» PROVIDED PASSAGE
•••••

Every personal essay, if it is worth the reading, carries with it a hidden weight, what writers call the so-what factor. It is the moment when the reader, lulled perhaps by description or story, suddenly senses a deeper current running beneath the surface. The essay stops being merely anecdote and becomes something more: a meditation, a mirror, a quiet reckoning.

J.B. Priestley’s The Toy Farm is a case in point. At first glance, the essay is simply a tender remembrance of a child’s plaything: a small wooden farm with its tidy animals and painted fences. But Priestley is never content to dwell only in nostalgia. He sees, within that miniature farmyard, a symbol of something larger, the longing for a world free of strain, a place where life runs smoothly, ordered and innocent.

The toy farm has no mud, no debts, no broken backs, no sheep rustling or vet bills  Its cattle never sicken, its fields never flood, its farmer never feels the weariness of dusk. It represents not farming as it is lived but farming as it is dreamed. And herein lies the heart of Priestley’s reflection: we are forever tempted to romanticize life, to hold onto visions of simplicity that ignore the shadows.

•••••

» WORK INSTRUCTION 1
In the passage on Priestley's The Toy Farm, which things does the sentence beginning "The toy farm has no" say the toy farm lacks? List every one.
» WORK INSTRUCTION 2
Can you quote the passage on The Toy Farm from "Every personal essay, if" up to and including "ordered and innocent."?

•••••

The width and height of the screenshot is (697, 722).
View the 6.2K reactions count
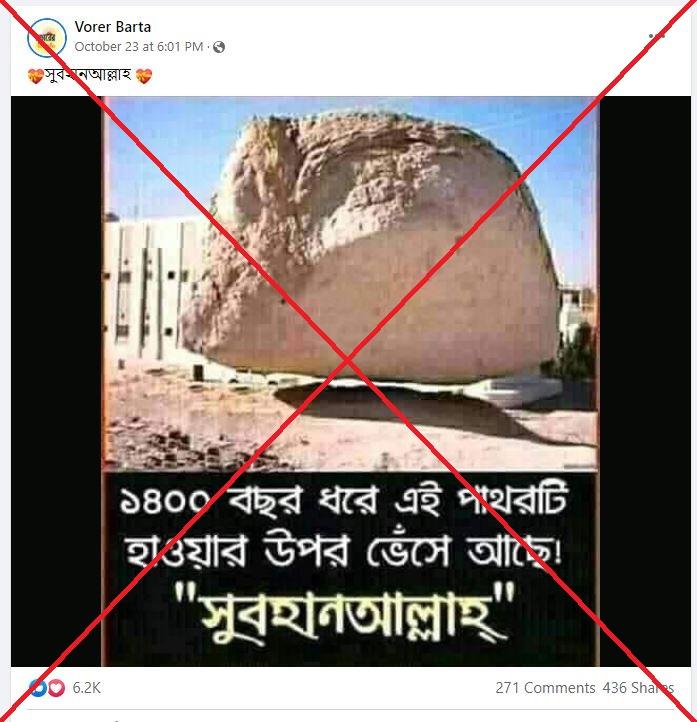(x=87, y=688)
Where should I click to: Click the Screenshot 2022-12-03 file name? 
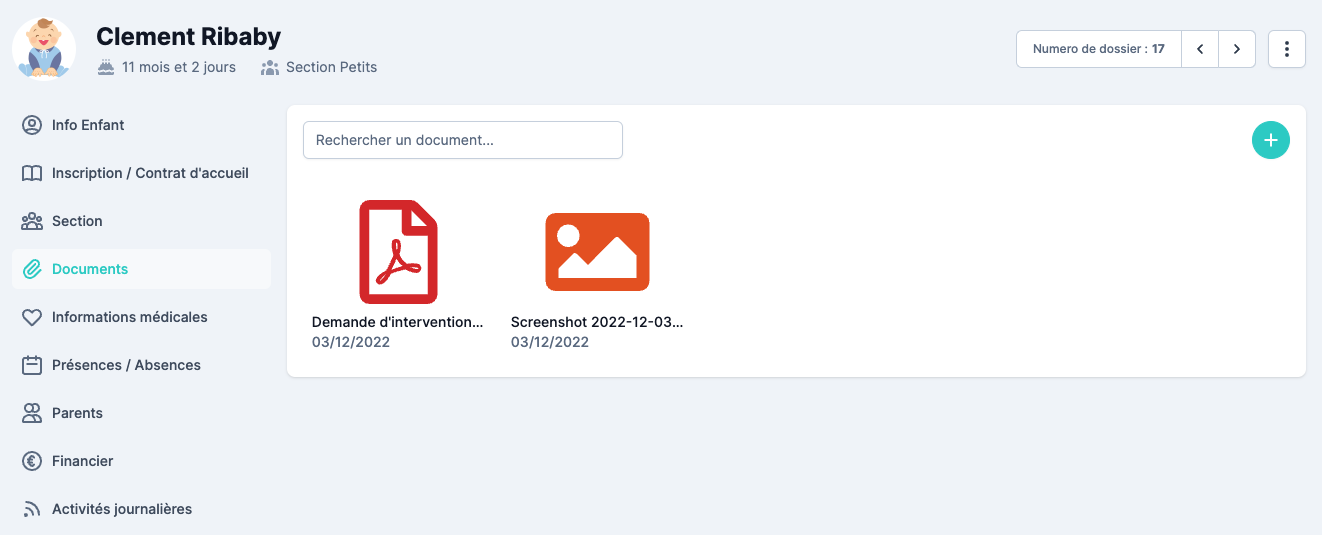pos(596,322)
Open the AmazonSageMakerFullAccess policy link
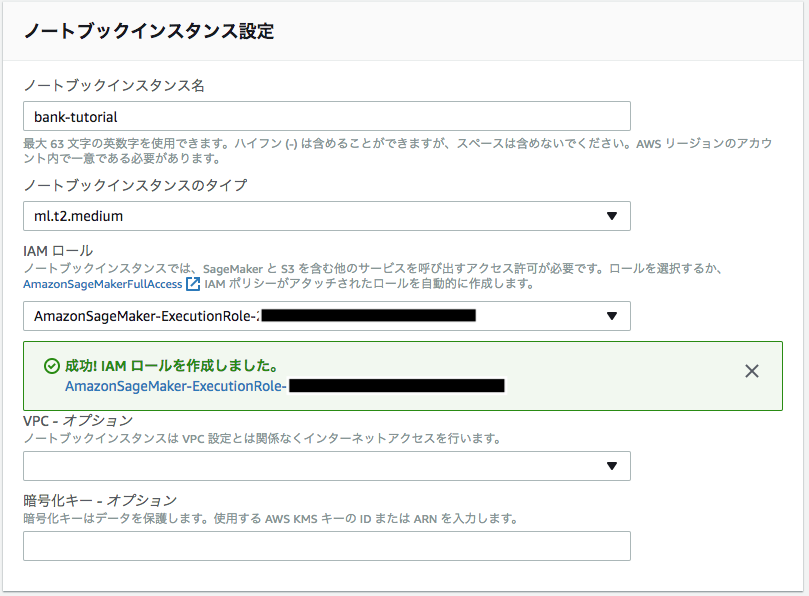 click(x=103, y=285)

•••••

» TASK RESULT 1
mud, debts, broken backs, sheep rustling, vet bills

» TASK RESULT 2
Every personal essay, if it is worth the reading, carries with it a hidden weight, what writers call the so-what factor. It is the moment when the reader, lulled perhaps by description or story, suddenly senses a deeper current running beneath the surface. The essay stops being merely anecdote and becomes something more: a meditation, a mirror, a quiet reckoning.

J.B. Priestley’s The Toy Farm is a case in point. At first glance, the essay is simply a tender remembrance of a child’s plaything: a small wooden farm with its tidy animals and painted fences. But Priestley is never content to dwell only in nostalgia. He sees, within that miniature farmyard, a symbol of something larger, the longing for a world free of strain, a place where life runs smoothly, ordered and innocent.